# Your goal:
Only an exact copy belongs in the answer: the line with "Given: Click the End Meeting (结束会议) button" and every line after it through the end of the records, pictures left out.

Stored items
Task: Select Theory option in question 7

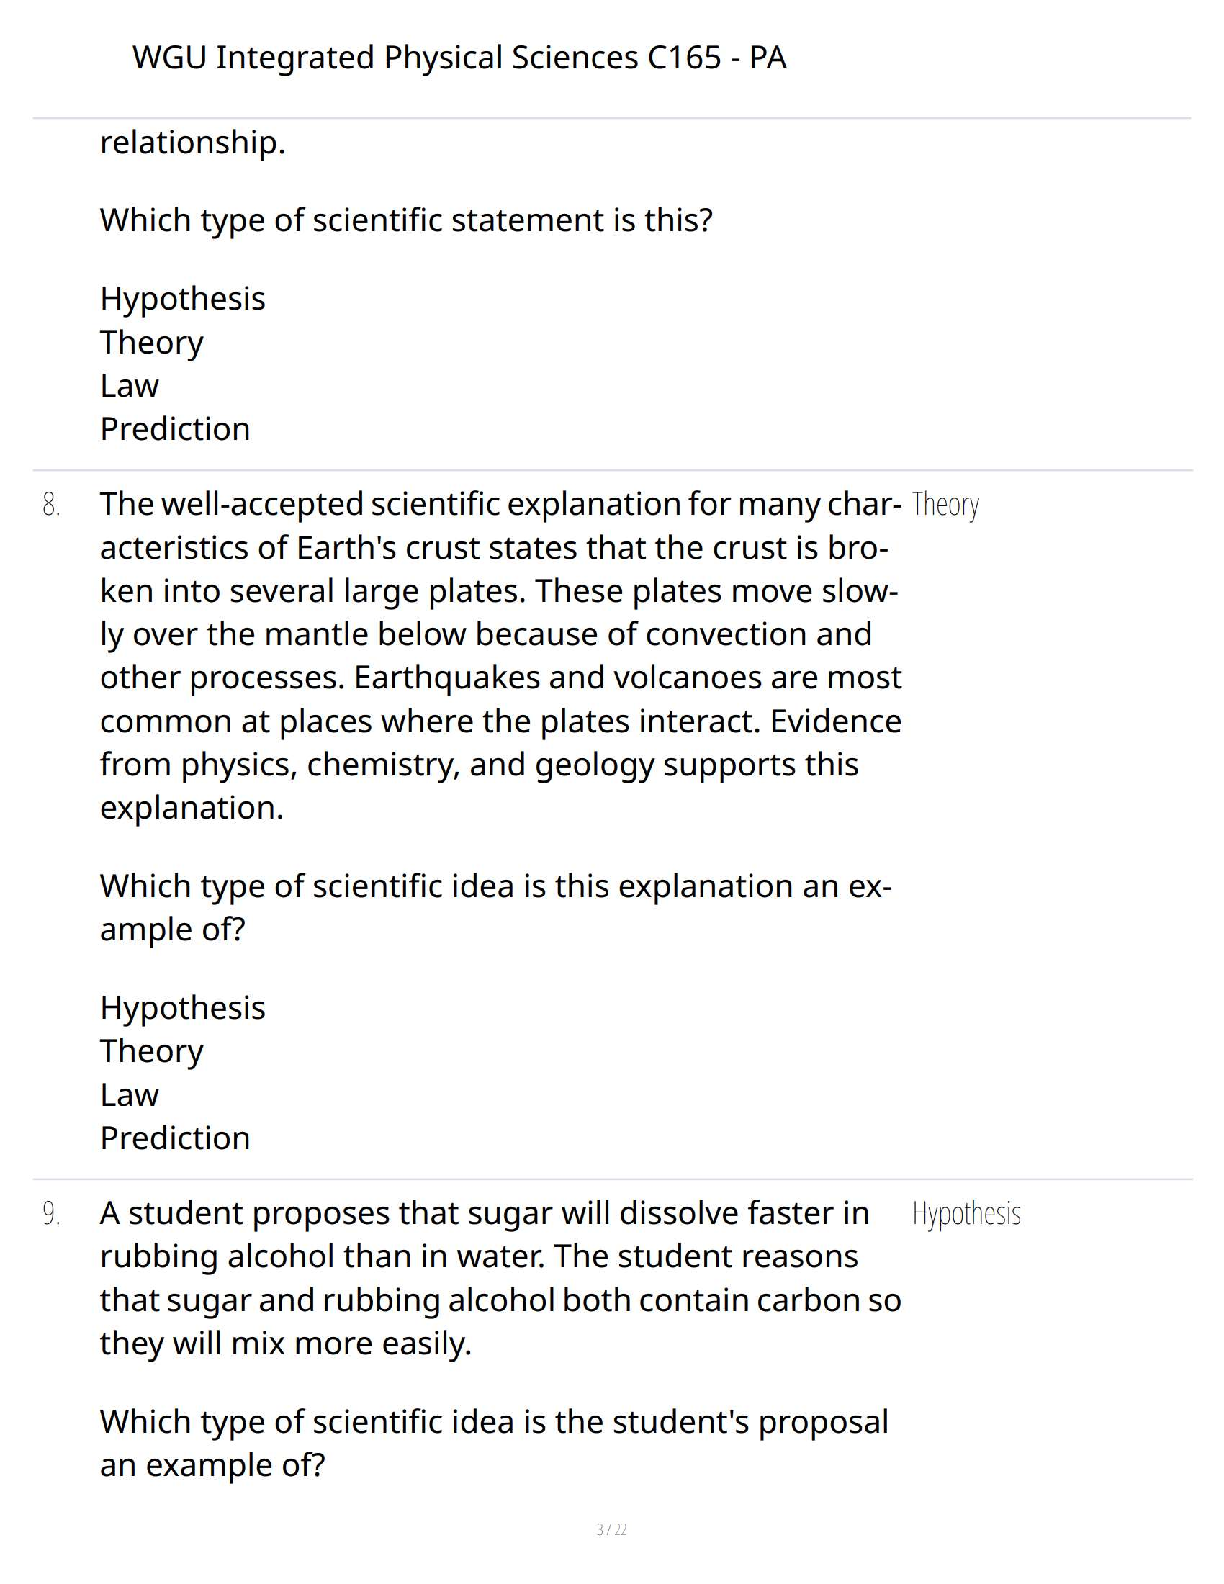Action: 152,342
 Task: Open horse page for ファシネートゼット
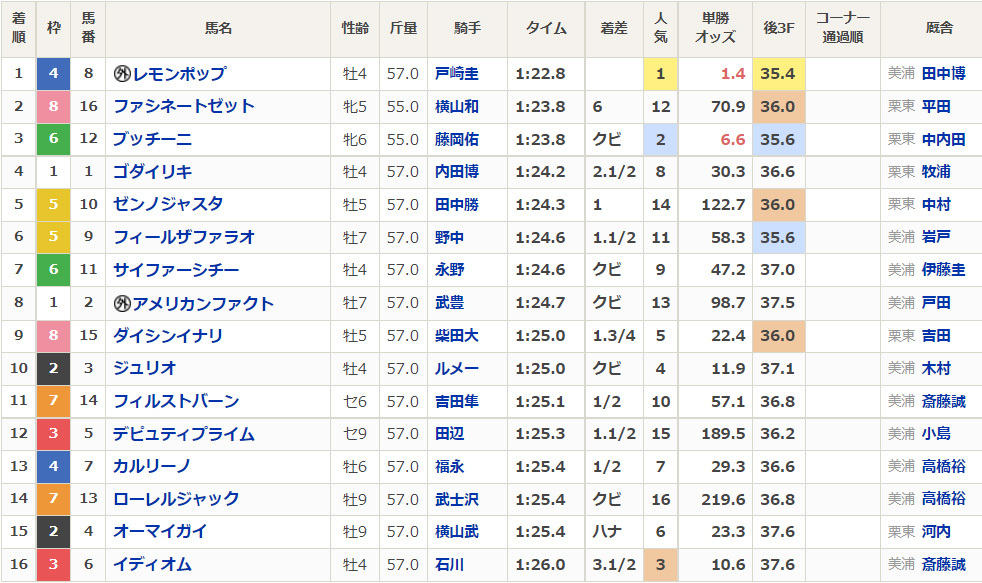point(184,107)

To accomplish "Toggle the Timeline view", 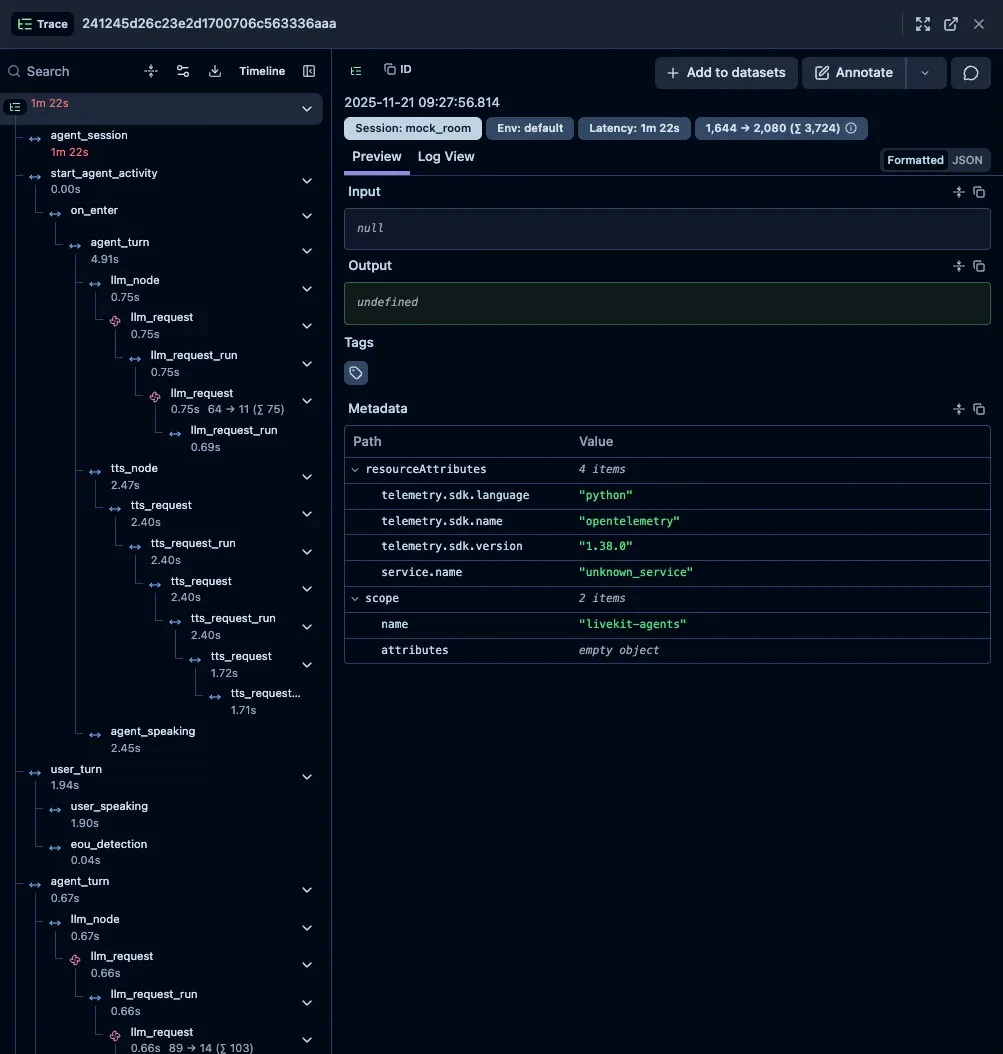I will pos(262,71).
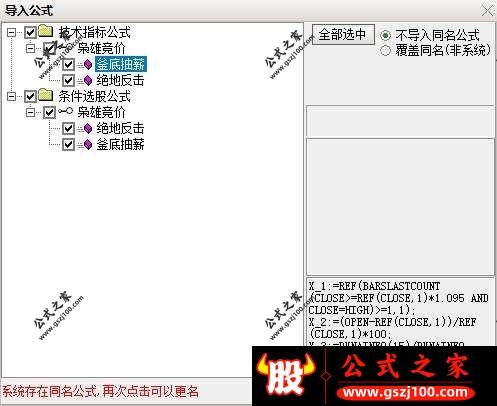497x406 pixels.
Task: Click the 公式之家 bull logo banner
Action: coord(374,376)
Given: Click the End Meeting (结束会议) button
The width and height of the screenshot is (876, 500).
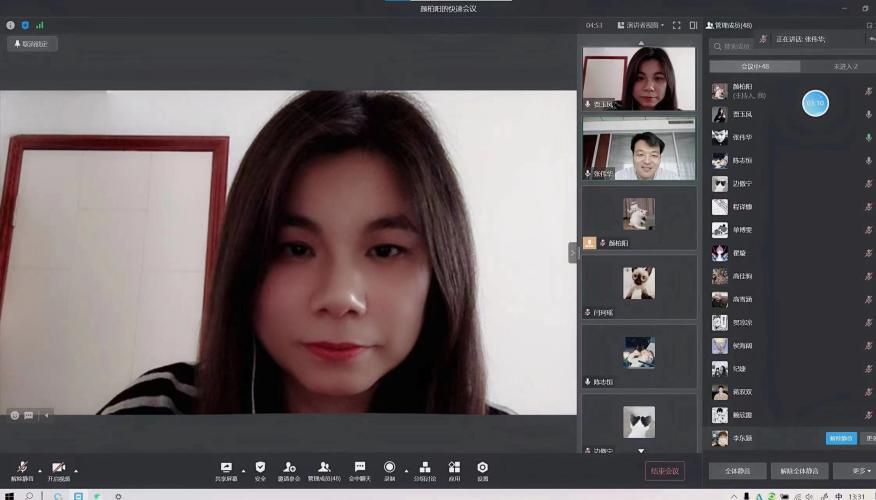Looking at the screenshot, I should pos(665,470).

# Solution to the exercise:
Given: Click the End Meeting (结束会议) button
The width and height of the screenshot is (876, 500).
Looking at the screenshot, I should pos(665,470).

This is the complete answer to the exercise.